Desde 2023, o projeto aguarda apreciação na Câmara Municipal e a determinação judicial coloca pressão adicional para sua rápida votação. A presidente da Câmara, a vereadora Eremita Mota (PSDB), recebeu a decisão do juiz Nunisvaldo dos Santos e encaminhou o assunto para a Procuradoria da Casa.
Eremita Mota destacou a falta de clareza por parte do prefeito Colbert Martins quanto ao destino dos recursos do empréstimo.
“Ele vem dizendo que esse empréstimo uma hora é para o viaduto do Feira IX, outra era para o viaduto do Viveiros, outra hora ele disse que era para construir hospital, tudo de boca, outra hora diz que é sobre as chuvas”, apontou a presidente da Câmara.
A falta de transparência e a mudança de argumentos por parte do prefeito, têm gerado questionamentos por parte dos legisladores municipais, segundo a presidente Eremita Mota, que ressaltou a importância de uma comunicação clara e documentada sobre o destino dos recursos para facilitar a aprovação do projeto pela Câmara.
“Nós temos o direito de contestar, de responder.

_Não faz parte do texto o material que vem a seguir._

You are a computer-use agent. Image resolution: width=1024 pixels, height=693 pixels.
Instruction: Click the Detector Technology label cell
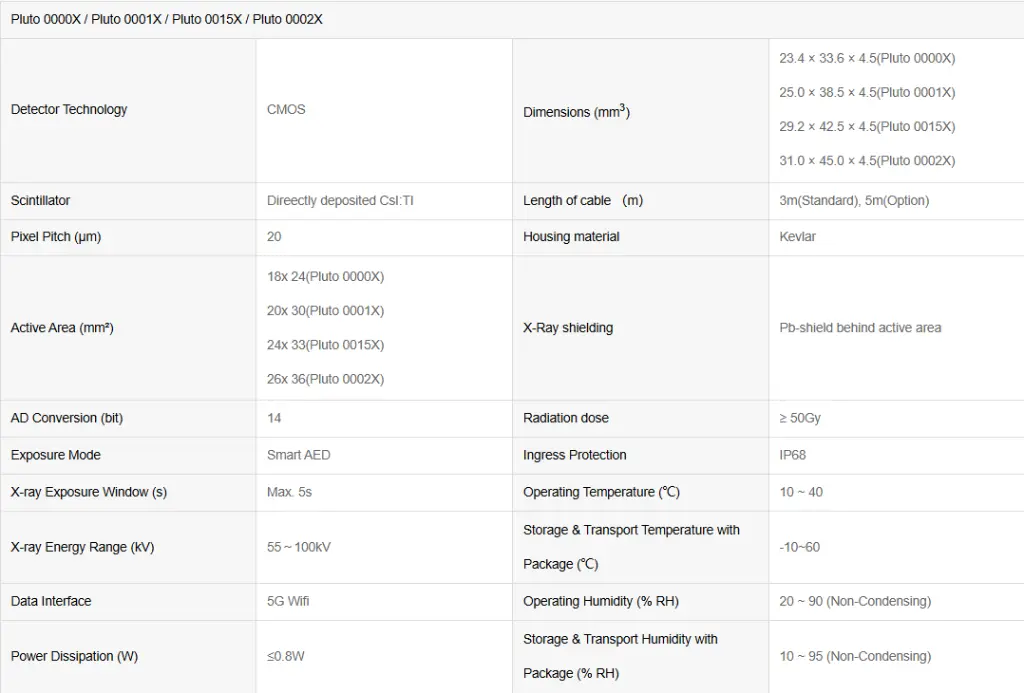tap(69, 109)
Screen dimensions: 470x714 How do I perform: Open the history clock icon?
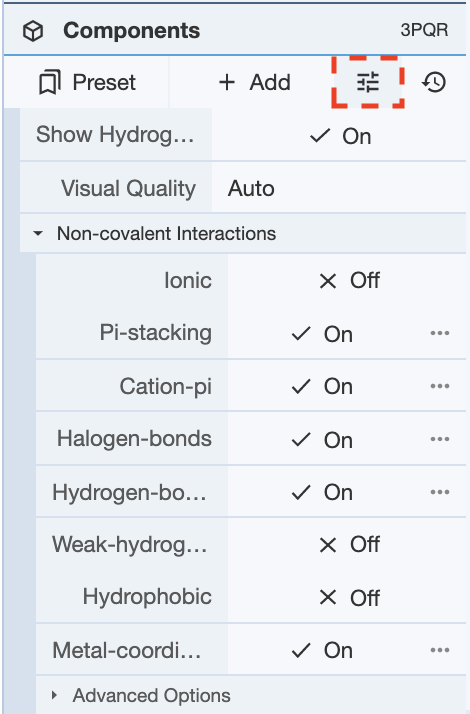(x=434, y=82)
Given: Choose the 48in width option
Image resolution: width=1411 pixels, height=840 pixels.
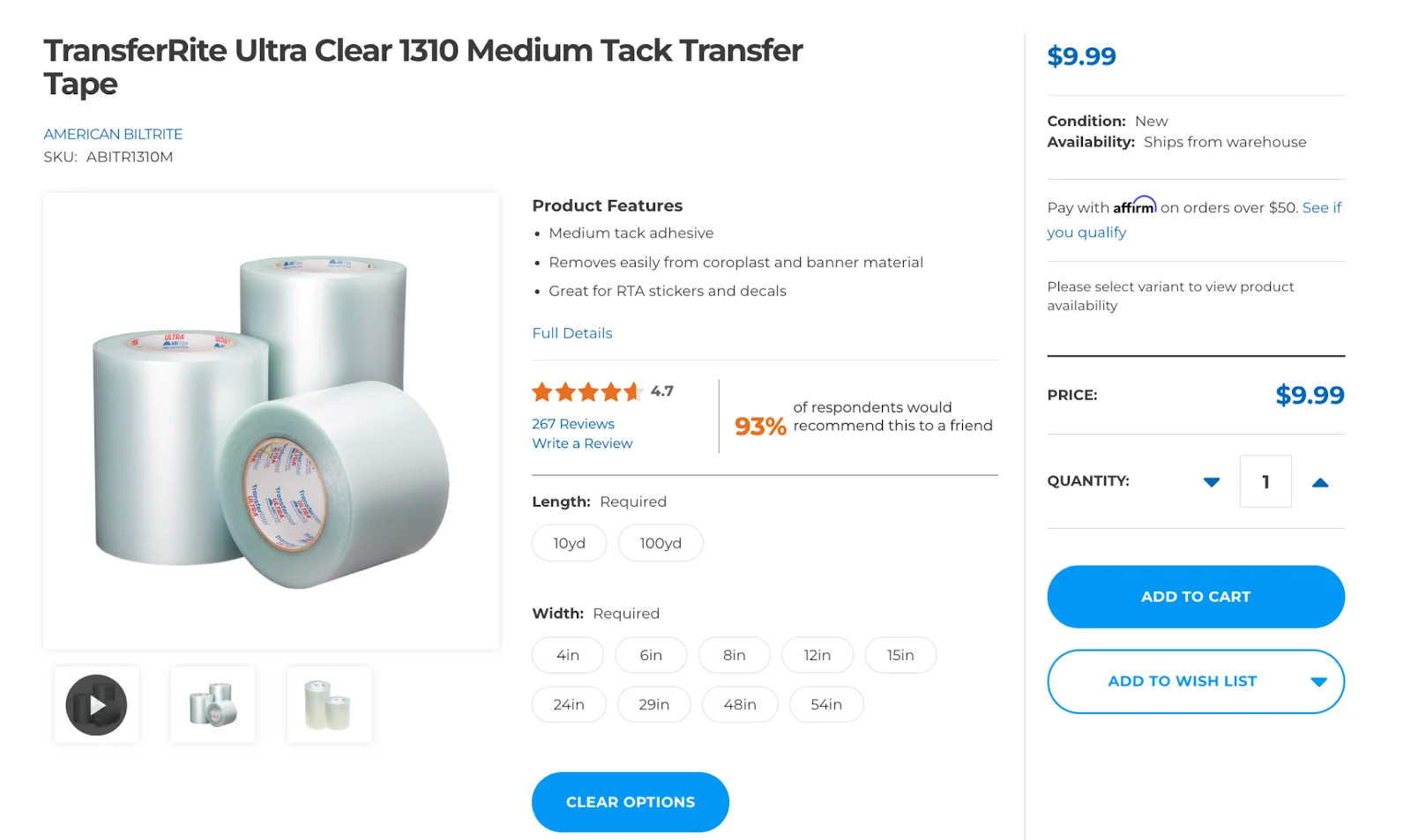Looking at the screenshot, I should (739, 704).
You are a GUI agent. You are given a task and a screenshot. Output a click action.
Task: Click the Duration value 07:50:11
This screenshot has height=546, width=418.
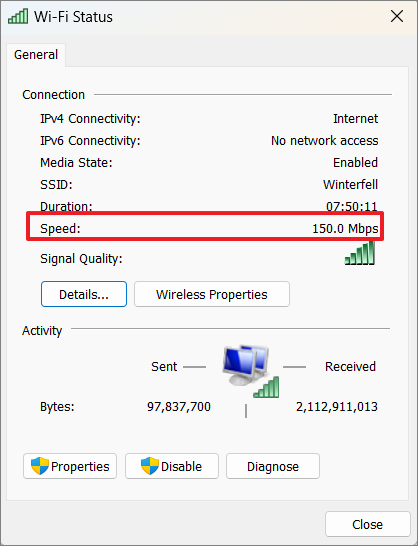pos(351,206)
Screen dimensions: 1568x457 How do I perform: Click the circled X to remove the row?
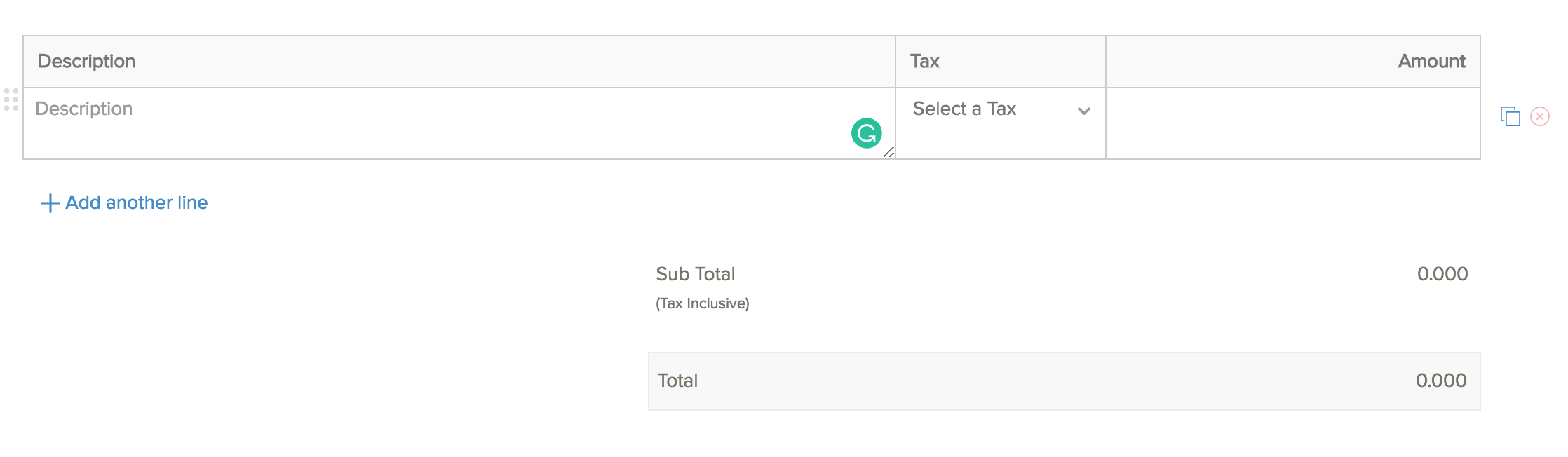pyautogui.click(x=1540, y=116)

Está lá escrito e a Procuradoria da Casa está tomando todas as providências cabíveis. Vamos dar resposta ao próprio juiz que determinou a liminar. Seria tão bom se o prefeito dissesse desde o início o que iria ser feito com o empréstimo, se ele tivesse colocado isso no papel, a Câmara já tinha aprovado”, enfatizou Eremita Mota.
Diante da urgência imposta pela liminar, a Câmara Municipal deve dar uma resposta dentro do prazo estabelecido, enquanto aguarda mais esclarecimentos por parte do Executivo municipal.